- _Texto de estudo_
----

A Construcao da Ironia do Verbo em Cardoso Pires
O Delfim, apesar de toda a precisa construcao, tem la seus lampejos que alteiam a voz romanesca
A construção irônica da frase lusitana em José Cardoso Pires está perfeita no romance O delfim (1983), que se articula misturando a improvisação graciosa e o rigor geométrico da sintaxe para edificar uma narrativa que é ao mesmo tempo poesia e matemática.
“Cá estou. Precisamente no mesmo quarto onde, faz hoje um ano, me instalei na primeira visita à aldeia e onde, com divertimento e curiosidade, fui anotando as minhas conversas com Tomás Manoel da Palma Bravo, o Engenheiro.”
O delfim é um desfiar de conversações que o narrador (primeira pessoa) tem com o engenheiro; não são diálogos pontuados por travessões e novas linhas , mas ditos de interlocutores que se misturam na trama narrativa. Apontamentos de um mundo primitivo e feudal que se transforma ante a industrialização. Como tantos romances desta época improvável que funde o progresso tecnológico veloz e seres arcaicos que se confundem neste torvelinho de progresso, O delfim vaga neste universo tenso e barroco de mentes à beira do caos. Mas, diversamente de outro luso, o ficcionista António Lobo Antunes, Cardoso Pires observa tudo com despojamento e senso de medidas, algo que ele aprendeu lendo os clássicos brasileiros nordestinos de Graciliano Ramos e José Lins do Rego; porém, diferença benfazeja, Cardoso Pires estabelece certos subterrâneos metafísicos que o afastam daquele realismo humano e linguístico em que, de maneira muitas vezes ingênua, os imitadores de Graciliano incorrem.

----

- _Dados a seguir_
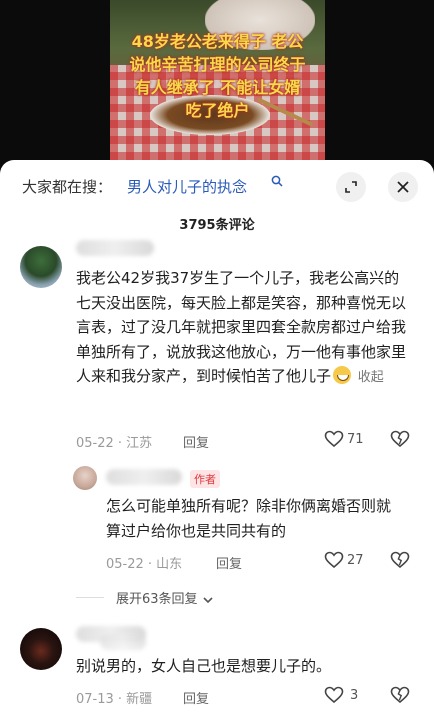 This screenshot has width=434, height=720. I want to click on comment-meta: 05-22 · 山东, so click(144, 564).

----

- _Seu objetivo_
Traduza para o inglês esta frase do texto sobre O delfim: "A construção irônica da frase lusitana em José Cardoso Pires está perfeita no romance O delfim (1983), que se articula misturando a improvisação graciosa e o rigor geométrico da sintaxe para edificar uma narrativa que é ao mesmo tempo poesia e matemática."

- _Resultado do exercício_
The ironic construction of the Lusitanian sentence in José Cardoso Pires is perfect in the novel O delfim (1983), which is structured by blending graceful improvisation with the geometric rigor of syntax to build a narrative that is at once poetry and mathematics.